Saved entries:
· · ·
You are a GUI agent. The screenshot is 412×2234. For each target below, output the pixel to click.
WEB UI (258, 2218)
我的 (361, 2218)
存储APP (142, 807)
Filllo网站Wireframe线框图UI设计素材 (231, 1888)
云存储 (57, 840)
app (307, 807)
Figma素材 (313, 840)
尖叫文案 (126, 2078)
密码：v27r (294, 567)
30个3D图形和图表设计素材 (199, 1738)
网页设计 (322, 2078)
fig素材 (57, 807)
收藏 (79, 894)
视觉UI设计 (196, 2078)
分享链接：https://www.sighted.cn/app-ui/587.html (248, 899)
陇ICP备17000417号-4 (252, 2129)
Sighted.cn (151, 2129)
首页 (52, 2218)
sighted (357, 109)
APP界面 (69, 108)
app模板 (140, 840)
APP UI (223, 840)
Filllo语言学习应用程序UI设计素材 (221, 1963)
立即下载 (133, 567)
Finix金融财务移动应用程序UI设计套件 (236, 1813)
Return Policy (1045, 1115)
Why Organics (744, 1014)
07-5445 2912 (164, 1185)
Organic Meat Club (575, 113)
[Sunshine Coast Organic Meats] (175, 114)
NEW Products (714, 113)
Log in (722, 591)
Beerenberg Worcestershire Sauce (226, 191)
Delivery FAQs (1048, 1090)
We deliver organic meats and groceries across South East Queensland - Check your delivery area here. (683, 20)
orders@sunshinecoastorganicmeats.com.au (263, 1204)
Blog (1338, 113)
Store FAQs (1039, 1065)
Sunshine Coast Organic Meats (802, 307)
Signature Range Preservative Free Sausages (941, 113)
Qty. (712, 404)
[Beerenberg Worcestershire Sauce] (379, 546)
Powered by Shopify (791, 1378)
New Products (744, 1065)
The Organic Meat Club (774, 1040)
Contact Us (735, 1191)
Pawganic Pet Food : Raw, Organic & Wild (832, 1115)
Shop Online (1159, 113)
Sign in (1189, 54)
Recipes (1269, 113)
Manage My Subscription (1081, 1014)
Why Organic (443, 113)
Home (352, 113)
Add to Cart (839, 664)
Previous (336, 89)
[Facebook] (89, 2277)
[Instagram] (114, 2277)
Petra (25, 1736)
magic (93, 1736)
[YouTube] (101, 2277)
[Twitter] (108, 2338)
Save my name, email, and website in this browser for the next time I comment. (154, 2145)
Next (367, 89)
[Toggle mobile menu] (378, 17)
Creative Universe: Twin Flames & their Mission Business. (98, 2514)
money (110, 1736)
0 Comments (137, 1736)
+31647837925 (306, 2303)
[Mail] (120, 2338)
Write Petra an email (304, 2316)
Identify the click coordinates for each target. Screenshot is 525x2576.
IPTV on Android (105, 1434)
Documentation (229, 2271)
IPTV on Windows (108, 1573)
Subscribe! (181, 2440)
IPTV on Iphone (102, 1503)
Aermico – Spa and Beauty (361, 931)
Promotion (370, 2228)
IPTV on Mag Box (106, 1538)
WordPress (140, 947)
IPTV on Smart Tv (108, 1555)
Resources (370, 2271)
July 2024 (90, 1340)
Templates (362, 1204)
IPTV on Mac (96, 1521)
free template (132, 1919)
· · ·
**Assignment**
Which lines in the data above hold the string "Club"? Show each one.

**Answer box**
Organic Meat Club (575, 113)
The Organic Meat Club (774, 1040)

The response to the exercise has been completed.